↓↓↓

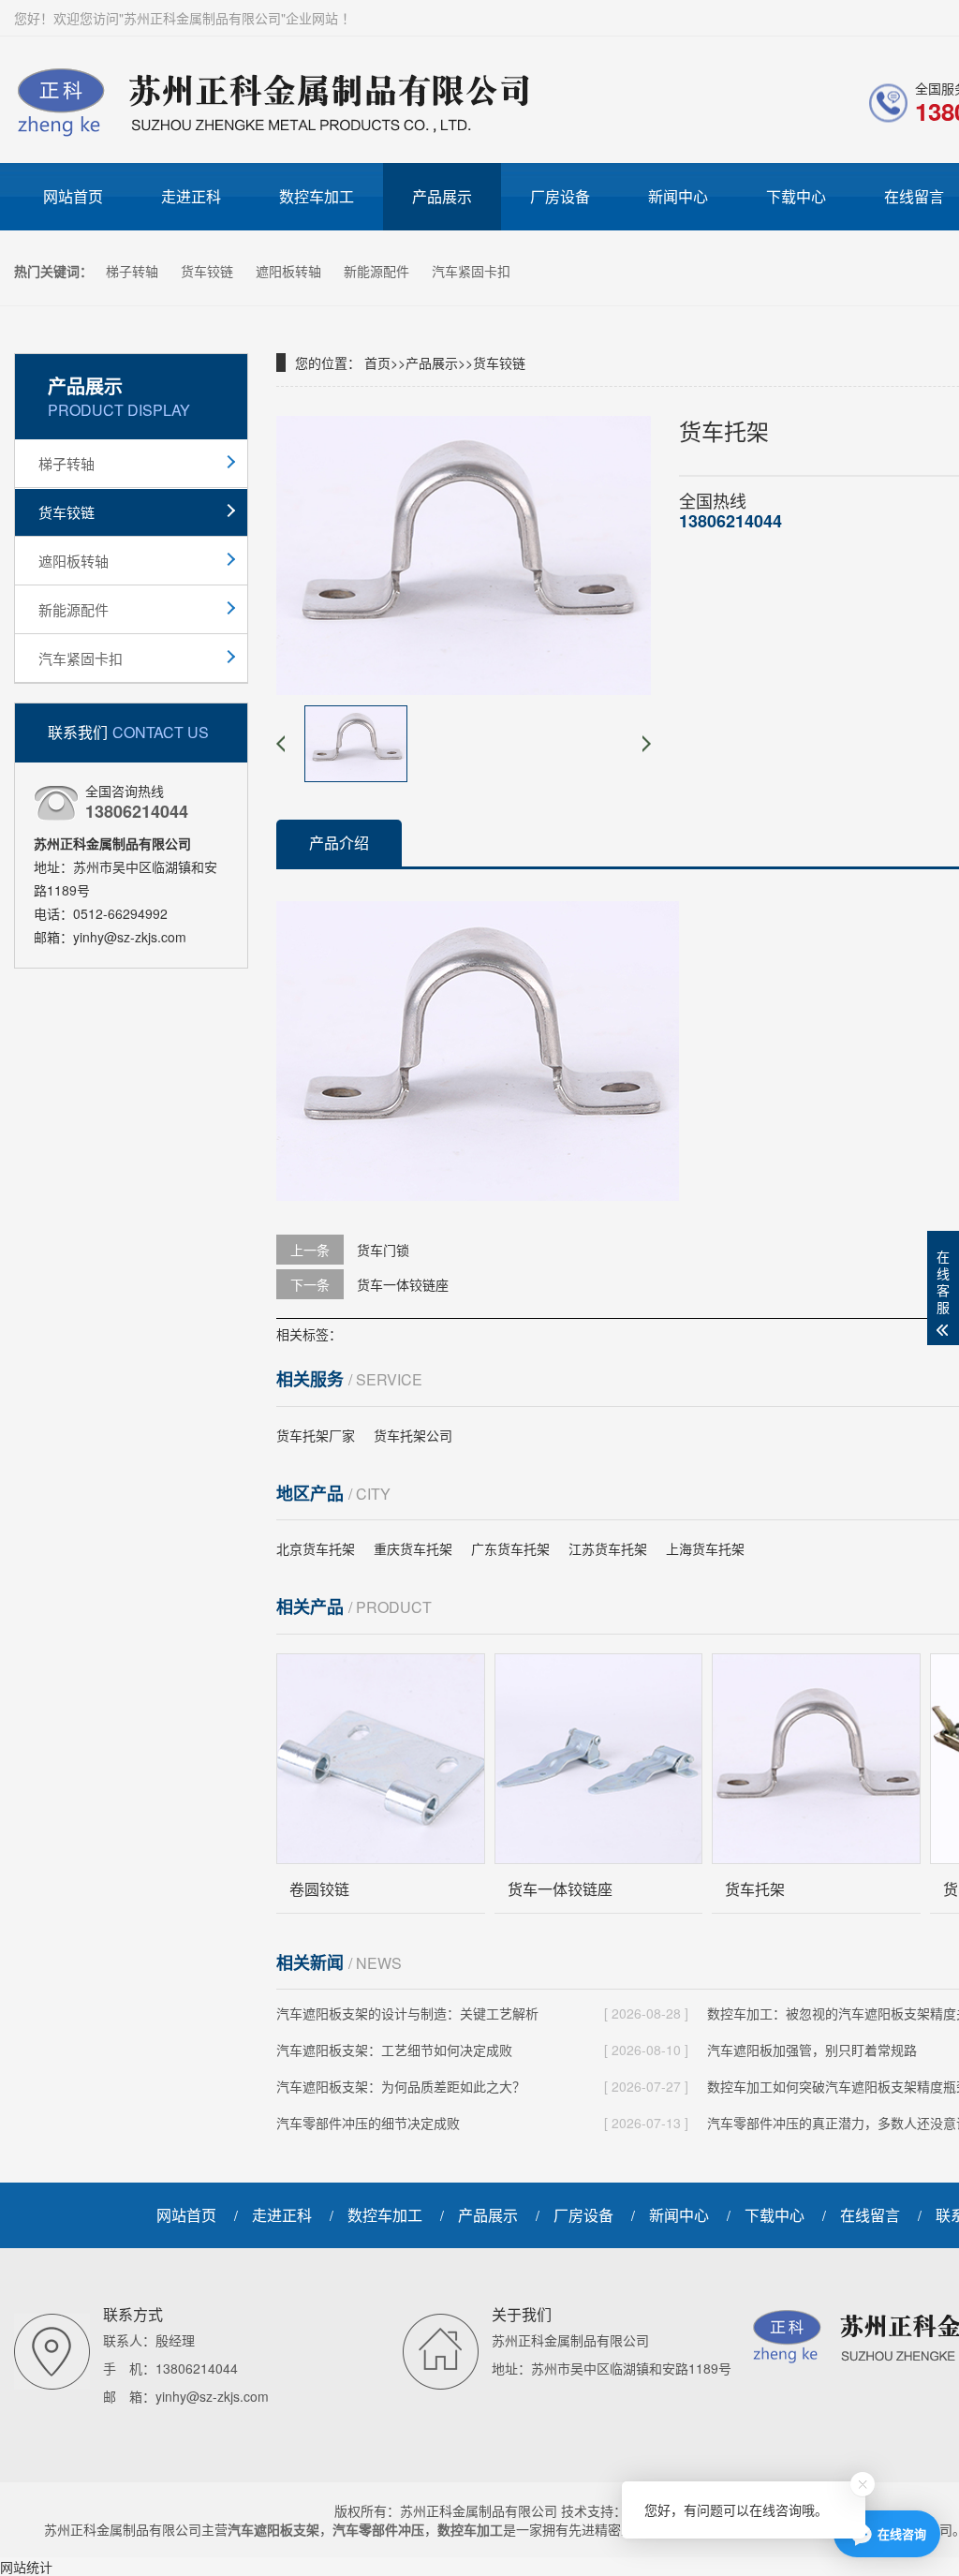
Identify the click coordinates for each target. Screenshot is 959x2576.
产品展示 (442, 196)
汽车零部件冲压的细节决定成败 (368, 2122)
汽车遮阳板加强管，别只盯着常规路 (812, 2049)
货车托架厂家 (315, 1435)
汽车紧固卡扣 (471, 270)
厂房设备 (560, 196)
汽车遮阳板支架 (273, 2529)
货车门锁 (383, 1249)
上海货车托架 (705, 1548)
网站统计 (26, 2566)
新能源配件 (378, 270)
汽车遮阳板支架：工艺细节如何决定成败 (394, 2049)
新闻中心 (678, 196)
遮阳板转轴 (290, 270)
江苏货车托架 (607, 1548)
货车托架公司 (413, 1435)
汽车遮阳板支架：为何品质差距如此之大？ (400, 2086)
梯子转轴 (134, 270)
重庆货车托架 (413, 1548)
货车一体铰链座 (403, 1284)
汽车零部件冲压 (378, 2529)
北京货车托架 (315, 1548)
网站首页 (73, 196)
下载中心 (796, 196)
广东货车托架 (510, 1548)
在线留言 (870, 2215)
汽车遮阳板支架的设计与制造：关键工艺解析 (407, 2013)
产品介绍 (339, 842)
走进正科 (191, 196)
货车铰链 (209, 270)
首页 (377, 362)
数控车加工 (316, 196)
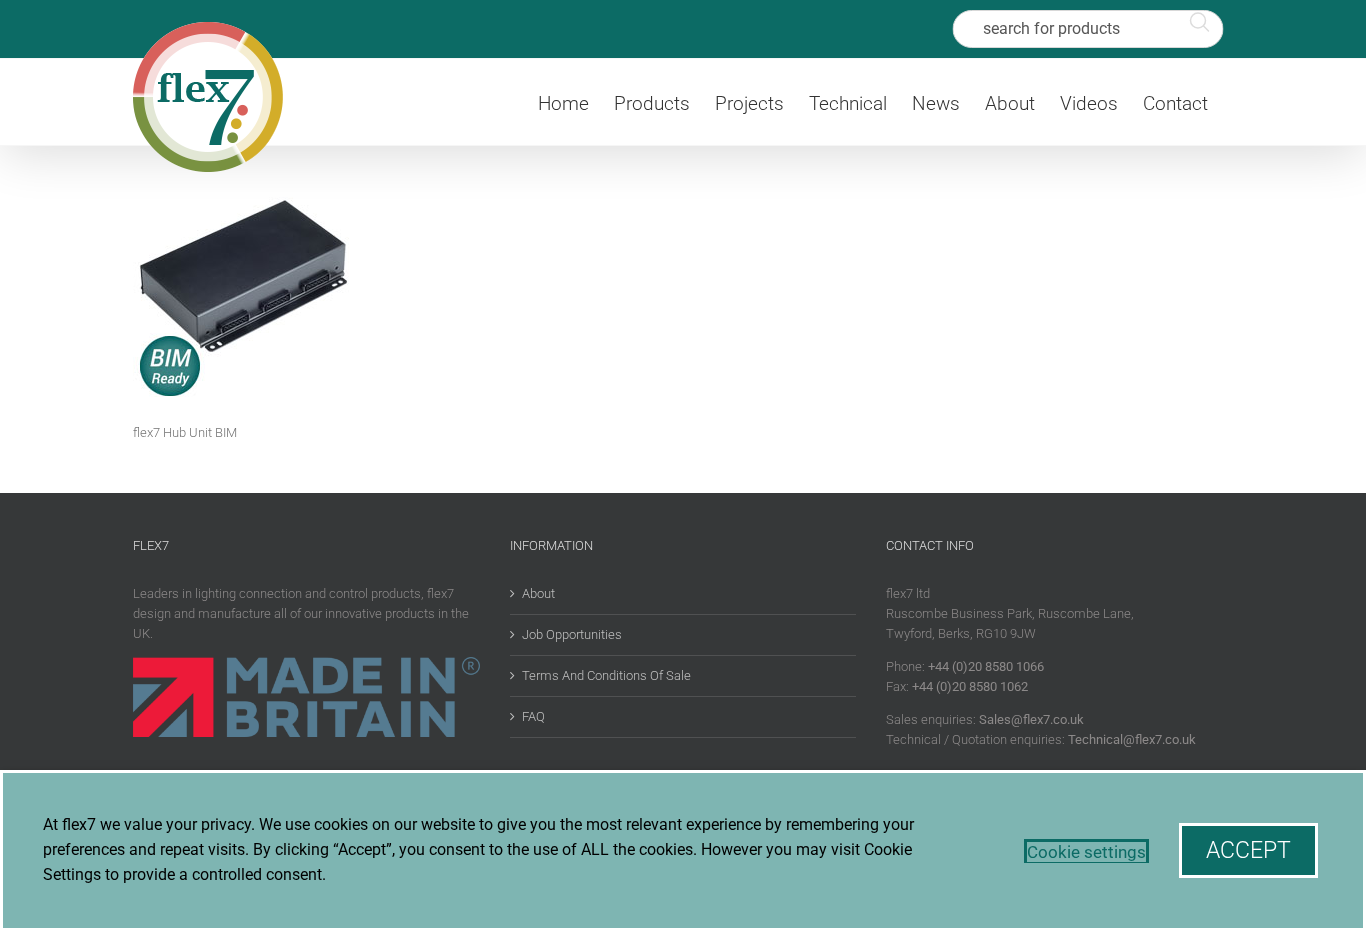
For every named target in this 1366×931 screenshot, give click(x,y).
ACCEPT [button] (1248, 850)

↑↑↑

> _Task directions_
Leave out the pictures and copy exactly the lines from the one with "网站统计 (26, 2566)" through the last line of the records above.

> _Result for this task_
网站统计 (26, 2566)
新能源配件 (378, 270)
汽车遮阳板支架：工艺细节如何决定成败 (394, 2049)
新闻中心 (678, 196)
遮阳板转轴 (290, 270)
江苏货车托架 (607, 1548)
货车托架公司 (413, 1435)
汽车遮阳板支架：为何品质差距如此之大？ (400, 2086)
梯子转轴 (134, 270)
重庆货车托架 (413, 1548)
货车一体铰链座 (403, 1284)
汽车零部件冲压 (378, 2529)
北京货车托架 (315, 1548)
网站首页 (73, 196)
下载中心 (796, 196)
广东货车托架 (510, 1548)
在线留言 (870, 2215)
汽车遮阳板支架的设计与制造：关键工艺解析 (407, 2013)
产品介绍 (339, 842)
走进正科 (191, 196)
货车铰链 (209, 270)
首页 (377, 362)
数控车加工 (316, 196)
For every named target in this 1366×931 screenshot, give click(x,y).
ACCEPT [button] (1248, 850)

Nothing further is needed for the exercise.